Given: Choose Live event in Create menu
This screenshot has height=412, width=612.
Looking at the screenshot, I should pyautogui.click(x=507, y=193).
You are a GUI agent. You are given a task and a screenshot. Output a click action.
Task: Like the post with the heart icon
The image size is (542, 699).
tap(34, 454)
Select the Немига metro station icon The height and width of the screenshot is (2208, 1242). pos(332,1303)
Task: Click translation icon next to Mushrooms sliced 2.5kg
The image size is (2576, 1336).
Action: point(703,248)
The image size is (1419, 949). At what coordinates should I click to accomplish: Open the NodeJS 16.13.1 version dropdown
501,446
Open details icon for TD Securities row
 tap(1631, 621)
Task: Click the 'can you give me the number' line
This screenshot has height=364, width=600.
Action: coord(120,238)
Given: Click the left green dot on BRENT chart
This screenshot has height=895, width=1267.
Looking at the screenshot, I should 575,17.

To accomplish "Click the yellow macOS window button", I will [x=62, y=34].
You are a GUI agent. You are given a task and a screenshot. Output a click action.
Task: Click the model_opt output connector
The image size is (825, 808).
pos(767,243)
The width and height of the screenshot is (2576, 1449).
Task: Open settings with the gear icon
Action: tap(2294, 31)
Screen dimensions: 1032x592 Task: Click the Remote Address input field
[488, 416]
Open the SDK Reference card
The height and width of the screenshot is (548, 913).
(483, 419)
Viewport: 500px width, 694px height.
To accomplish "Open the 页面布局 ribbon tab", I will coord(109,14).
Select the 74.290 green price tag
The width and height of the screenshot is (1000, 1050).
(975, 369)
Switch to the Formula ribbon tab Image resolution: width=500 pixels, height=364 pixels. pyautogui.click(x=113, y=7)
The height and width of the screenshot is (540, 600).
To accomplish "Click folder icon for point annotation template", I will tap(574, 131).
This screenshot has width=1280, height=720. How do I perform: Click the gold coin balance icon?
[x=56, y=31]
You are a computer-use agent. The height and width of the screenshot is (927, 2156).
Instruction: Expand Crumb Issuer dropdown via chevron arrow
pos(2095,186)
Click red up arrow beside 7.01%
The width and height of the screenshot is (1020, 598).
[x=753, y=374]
+++++
> [WHAT IS NEEDED]: Set out the material from its first line up to and including the line with "Select the Немига" as a numbered list, leaving out any blank lines.

> [EXERCISE RESULT]:
1. Given: Choose Live event in Create menu
2. This screenshot has height=412, width=612.
3. Looking at the screenshot, I should pyautogui.click(x=507, y=193).
4. You are a GUI agent. You are given a task and a screenshot. Output a click action.
5. Task: Like the post with the heart icon
6. The image size is (542, 699).
7. tap(34, 454)
8. Select the Немига metro station icon The height and width of the screenshot is (2208, 1242). pos(332,1303)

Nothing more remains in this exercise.